By Jennifer Croll, August 24, 2010
The Devil You Know is Vancouver writer Jenn Farrell’s second collection of short fiction, following 2006’s Sugar Bush and Other Stories. With these two successive books, Farrell effectively forges her image as a bad-ass version of Alice Munro. Like Munro, she’s a short-story writer who focuses on the lives of girls and women in small-town Canada, but Farrell’s characters get high on mushrooms and dabble in BDSM.
The title story in Devil centres on Cynthia, a teenager we meet at a debauched house party. Like many of the book’s characters, Cynthia likes to drink, swear, and fuck, and she does it all underage. But for all her wild behaviour, she’s no victim. Cynthia tires of her drug-dealing older beau, leading to a breakup where, instead of begging for her love, her boyfriend asks for “one last blowjob”. Cynthia denies him and walks off, expressing her ambivalence with words that are particularly evocative in their teenage inarticulateness: “I feel kind of sick, but also very tall. It’s weird.” For the women in this book, it’s a recurring sentiment when it comes to their relationships with men (and other women, too).

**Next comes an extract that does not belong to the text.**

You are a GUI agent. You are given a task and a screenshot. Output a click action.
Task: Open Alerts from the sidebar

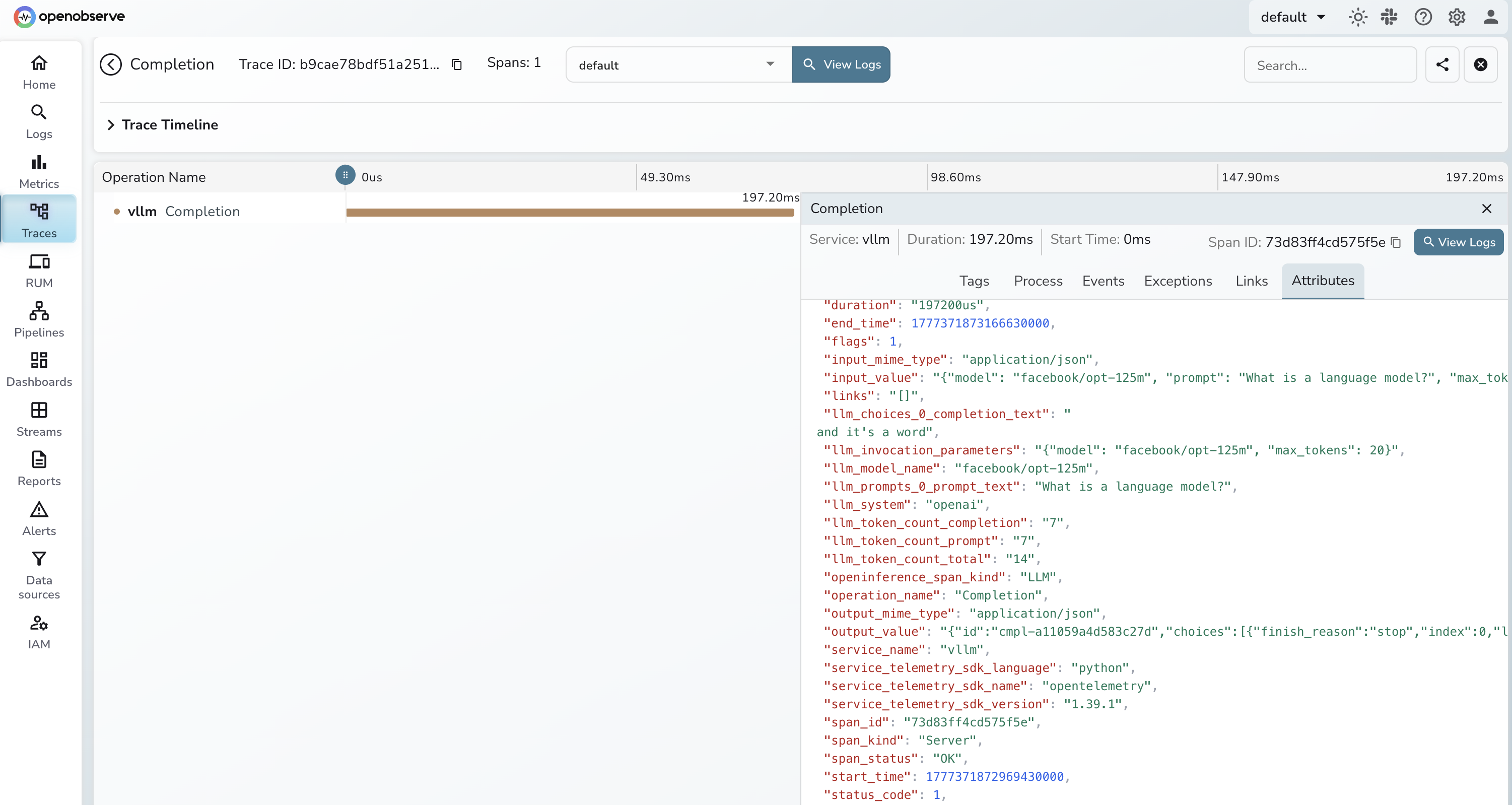[x=39, y=518]

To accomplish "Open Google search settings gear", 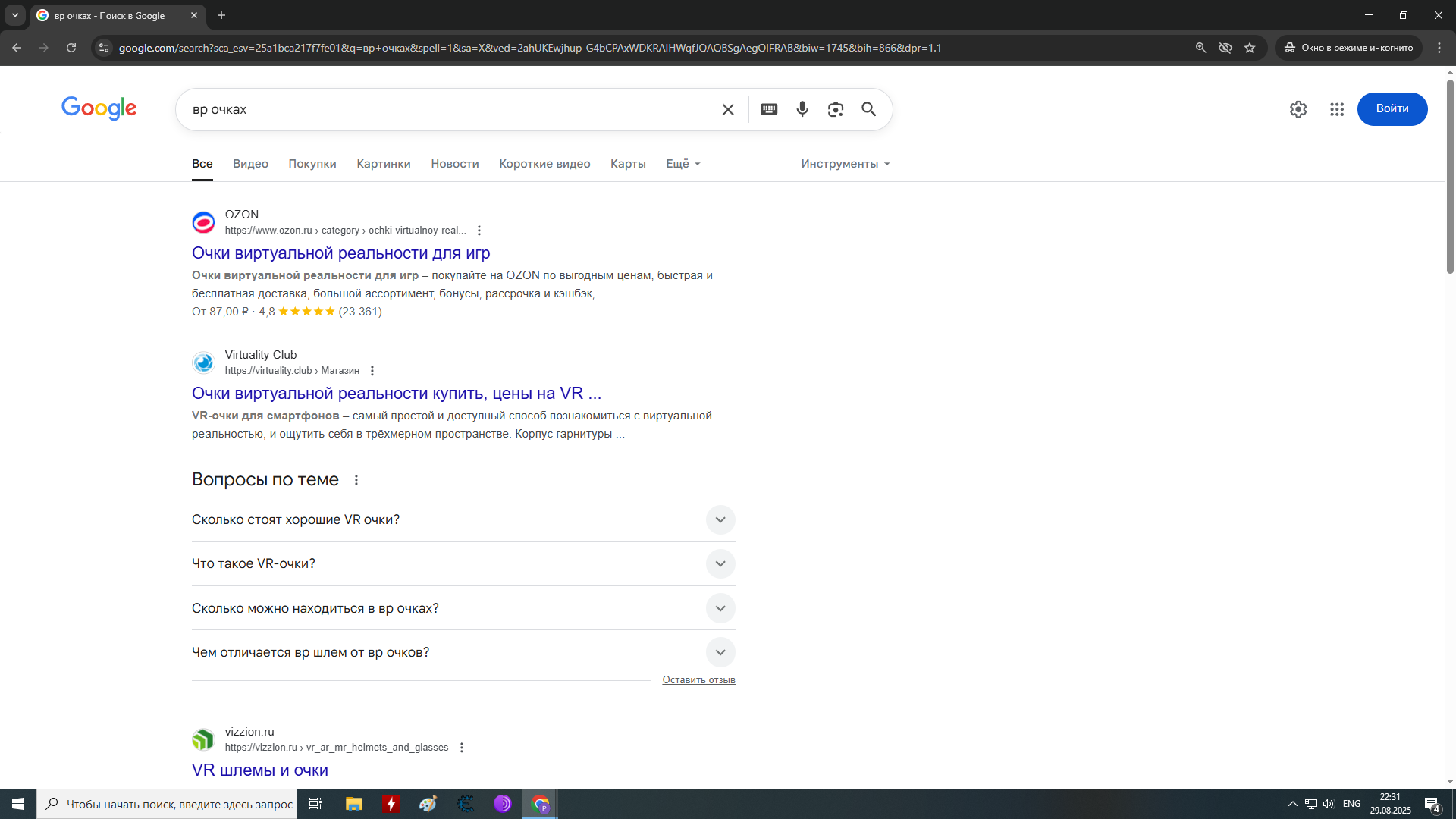I will (1298, 109).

The least developed characters in Devil are all male. They’re mostly incidental to the plot, so this isn’t much of a problem—the only story told from a male perspective is “Pen Pal”, a twisted confessional where an anonymous man fetishizes a convicted killer unmistakably modelled on Kelly Ellard. There’s a disturbing satisfaction for the reader when the creepy protagonist ultimately envisions the Ellard clone asphyxiating him in a prison trailer.
Throughout the book, Farrell excels at capturing uncomfortable realities and mixed feelings; for this reason, most of her characters feel real. In “Grimsby Girls”, a series of short interview-style excerpts about how girls lost their virginity, mostly in totally underwhelming or awful ways, the narrator pointedly answers the question critics might have about how much of this is really fiction: “What if I had made some of them up? Would you be able to tell the difference? Would it matter?”
Probably not. What Farrell has created here will ring true for any girl who’s ever faked an orgasm or thrown up at a house party and continued on with life, undeterred—which is probably more of them than you’d think.